Notebook: Linebacker has shined as Cardinal; Whisenhunt's evolution


Linebacker Paris Lenon (51) calls a defense during practice.

FLAGSTAFF – Mention a possible renaissance to Paris Lenon when comparing his last two Cardinals years of his career to his previous seven, and you'll get a chuckle.

The inside linebacker, who will turn 35 in November, has always quietly had belief in what he could do. But the last two seasons in Arizona, he's had as many sacks (five), interceptions (two) and 100-tackle seasons (two) has he did in the first seven NFL seasons. He's been an anchor in the defense, far exceeding what the Cards thought they'd get from him when he signed as a free agent in 2010.

"You have to look at the particular defensive scheme you play in and this one is great to play linebacker in," Lenon said. "You get a lot of action. There is a tremendous amount of trust placed in you, and as a true competitor and football player, that's what you want.

"I don't know. Being in Arizona, it's treated me well so far."

Lenon has made such an impact that he was also voted a defensive captain last year. Barring a surprise, he'll start alongside Daryl Washington again this season. The question will become what will happen after that.

One of the reasons the Cards signed Stewart Bradley was to transition from Lenon, but Bradley struggled in his first season. Now Lenon enters the final year of his three-year contract believing he'll keep playing beyond it.

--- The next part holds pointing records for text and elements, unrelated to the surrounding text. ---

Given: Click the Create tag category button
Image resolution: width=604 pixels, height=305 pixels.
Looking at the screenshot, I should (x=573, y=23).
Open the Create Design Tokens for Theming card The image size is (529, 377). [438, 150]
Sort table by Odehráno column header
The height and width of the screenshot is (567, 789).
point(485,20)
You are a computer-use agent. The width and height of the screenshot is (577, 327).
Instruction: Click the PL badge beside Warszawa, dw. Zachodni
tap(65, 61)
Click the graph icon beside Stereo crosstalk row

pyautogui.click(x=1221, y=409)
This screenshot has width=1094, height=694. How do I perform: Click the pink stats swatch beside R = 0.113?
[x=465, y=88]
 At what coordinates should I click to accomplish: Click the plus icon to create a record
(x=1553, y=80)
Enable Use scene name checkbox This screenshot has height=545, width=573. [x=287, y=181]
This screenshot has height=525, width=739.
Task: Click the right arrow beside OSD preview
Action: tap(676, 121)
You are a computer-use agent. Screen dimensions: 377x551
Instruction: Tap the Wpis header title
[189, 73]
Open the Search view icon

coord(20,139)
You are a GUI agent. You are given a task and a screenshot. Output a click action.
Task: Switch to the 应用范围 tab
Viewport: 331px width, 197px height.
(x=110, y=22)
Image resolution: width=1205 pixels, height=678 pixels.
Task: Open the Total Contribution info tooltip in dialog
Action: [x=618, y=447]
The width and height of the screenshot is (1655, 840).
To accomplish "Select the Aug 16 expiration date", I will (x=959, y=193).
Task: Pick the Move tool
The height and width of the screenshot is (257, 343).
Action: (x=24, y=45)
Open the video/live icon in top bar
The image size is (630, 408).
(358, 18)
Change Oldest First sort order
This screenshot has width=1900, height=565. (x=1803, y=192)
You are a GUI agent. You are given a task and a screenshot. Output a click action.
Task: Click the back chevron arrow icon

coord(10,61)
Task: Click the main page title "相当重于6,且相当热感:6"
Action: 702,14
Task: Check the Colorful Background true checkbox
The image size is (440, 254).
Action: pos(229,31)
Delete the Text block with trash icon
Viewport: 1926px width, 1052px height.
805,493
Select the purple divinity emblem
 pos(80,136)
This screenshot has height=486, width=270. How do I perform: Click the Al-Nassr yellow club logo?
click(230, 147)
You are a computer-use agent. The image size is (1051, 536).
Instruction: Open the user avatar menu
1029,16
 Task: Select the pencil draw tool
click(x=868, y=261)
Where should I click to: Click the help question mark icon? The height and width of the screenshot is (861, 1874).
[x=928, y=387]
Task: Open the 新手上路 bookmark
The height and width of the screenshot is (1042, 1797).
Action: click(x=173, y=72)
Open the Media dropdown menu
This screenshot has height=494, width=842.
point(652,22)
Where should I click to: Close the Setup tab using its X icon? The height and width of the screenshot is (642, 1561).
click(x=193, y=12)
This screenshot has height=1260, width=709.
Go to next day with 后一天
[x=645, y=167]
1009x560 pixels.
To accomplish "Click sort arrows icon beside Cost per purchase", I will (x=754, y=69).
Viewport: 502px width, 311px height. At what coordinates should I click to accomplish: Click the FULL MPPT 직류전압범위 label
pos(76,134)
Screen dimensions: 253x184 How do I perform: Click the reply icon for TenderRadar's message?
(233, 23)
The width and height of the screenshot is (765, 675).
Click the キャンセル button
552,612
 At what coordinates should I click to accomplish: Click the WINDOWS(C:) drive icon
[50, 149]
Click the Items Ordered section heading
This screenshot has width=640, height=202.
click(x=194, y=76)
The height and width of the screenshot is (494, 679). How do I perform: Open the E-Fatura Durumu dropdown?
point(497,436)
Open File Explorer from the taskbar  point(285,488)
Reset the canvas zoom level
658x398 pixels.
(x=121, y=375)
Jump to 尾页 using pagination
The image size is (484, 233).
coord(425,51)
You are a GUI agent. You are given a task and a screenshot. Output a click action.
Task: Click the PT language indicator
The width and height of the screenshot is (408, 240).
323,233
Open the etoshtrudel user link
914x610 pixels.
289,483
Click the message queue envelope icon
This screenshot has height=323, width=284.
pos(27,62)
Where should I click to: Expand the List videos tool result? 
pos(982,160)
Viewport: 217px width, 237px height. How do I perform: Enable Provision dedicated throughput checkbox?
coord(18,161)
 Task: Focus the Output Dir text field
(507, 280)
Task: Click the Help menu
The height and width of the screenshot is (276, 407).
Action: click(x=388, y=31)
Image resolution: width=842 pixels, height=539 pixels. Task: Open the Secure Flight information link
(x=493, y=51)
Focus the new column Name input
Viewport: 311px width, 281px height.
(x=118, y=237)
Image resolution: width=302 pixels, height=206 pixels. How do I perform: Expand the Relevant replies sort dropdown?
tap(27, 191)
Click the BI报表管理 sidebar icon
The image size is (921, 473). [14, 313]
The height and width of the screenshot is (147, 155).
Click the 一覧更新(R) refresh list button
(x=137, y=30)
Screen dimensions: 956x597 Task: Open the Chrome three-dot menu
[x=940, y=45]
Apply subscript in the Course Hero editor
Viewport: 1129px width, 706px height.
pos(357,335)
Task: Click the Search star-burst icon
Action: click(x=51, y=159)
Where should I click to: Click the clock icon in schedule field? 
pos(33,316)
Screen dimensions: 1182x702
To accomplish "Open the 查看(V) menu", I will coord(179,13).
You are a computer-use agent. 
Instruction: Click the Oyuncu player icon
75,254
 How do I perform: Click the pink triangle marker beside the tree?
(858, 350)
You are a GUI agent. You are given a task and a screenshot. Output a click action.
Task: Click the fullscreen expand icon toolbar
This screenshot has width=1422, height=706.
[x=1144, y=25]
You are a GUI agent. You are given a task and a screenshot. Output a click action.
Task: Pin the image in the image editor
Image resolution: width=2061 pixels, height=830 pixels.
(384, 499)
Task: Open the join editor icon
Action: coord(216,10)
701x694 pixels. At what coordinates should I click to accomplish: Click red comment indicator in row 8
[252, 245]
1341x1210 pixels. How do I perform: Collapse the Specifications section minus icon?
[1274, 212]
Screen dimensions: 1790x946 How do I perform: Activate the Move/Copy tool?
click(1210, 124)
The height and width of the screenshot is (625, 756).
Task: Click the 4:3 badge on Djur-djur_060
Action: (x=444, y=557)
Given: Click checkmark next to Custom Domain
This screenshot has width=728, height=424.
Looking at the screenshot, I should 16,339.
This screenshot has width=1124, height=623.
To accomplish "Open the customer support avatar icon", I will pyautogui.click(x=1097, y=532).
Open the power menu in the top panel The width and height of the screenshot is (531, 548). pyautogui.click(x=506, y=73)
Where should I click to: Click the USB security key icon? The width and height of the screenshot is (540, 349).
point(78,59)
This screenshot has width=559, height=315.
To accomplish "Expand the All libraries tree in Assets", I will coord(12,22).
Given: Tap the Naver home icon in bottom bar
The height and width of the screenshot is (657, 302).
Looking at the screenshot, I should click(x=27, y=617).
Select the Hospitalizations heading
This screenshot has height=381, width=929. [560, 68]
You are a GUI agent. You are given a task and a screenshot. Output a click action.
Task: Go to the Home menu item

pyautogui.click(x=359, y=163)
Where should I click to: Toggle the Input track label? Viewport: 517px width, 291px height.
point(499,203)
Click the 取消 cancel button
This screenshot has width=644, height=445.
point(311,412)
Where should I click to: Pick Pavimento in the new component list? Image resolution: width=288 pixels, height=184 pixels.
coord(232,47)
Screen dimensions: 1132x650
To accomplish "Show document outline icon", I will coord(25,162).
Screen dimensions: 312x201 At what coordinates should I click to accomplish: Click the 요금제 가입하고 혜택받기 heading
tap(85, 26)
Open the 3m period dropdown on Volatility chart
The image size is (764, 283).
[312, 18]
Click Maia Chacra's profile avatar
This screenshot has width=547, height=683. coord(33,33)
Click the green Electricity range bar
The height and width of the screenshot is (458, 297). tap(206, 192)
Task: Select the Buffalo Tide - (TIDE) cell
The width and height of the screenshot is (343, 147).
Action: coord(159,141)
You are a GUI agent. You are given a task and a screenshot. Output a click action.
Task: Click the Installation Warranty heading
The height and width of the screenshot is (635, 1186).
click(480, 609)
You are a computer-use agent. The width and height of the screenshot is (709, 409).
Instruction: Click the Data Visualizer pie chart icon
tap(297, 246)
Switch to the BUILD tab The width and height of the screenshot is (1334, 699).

"I don't think I am mentally or physically done playing this game, all right?" Lenon said. "I don't feel like I have shown any signs either way. That's me. Everyone has their own opinion. I feel like I have a good amount of good football left in me. How many years? I'm not sure.

"I would definitely prefer to finish (in Arizona). I don't want to go anywhere else. But that's not up to me. All I do is go out and play good football."


Heading into his sixth season in Arizona, Ken Whisenhunt was asked about if he has changed as a head coach. Whisenhunt said he is always evolving, with a lot of different variables, such has getting through the lockout last year.

"I like to think I became a better coach at 1-6 finishing 7-2, adapting to what we had to do, to try to improve," Whisenhunt said. "I have always tried to find out what the strength of the players are and put them in the best places to be successful. I feel we have done a good job of assessing our players."

Whisenhunt admitted "I'm a little bit old school. I think I resist change with a lot of things." But with today's athlete, change is necessary.

"We have to do things different in camp than we did years ago because of the CBA," Whisenhunt said. "We've had to adapt."


The Cards filled their roster vacancy Thursday by signing veteran guard Russ Hochstein, who spend the last three seasons of his career in Denver. Hochstein is going into his 12th NFL season and will be the lone proven commodity among the backup offensive linemen. Hochstein can also play center.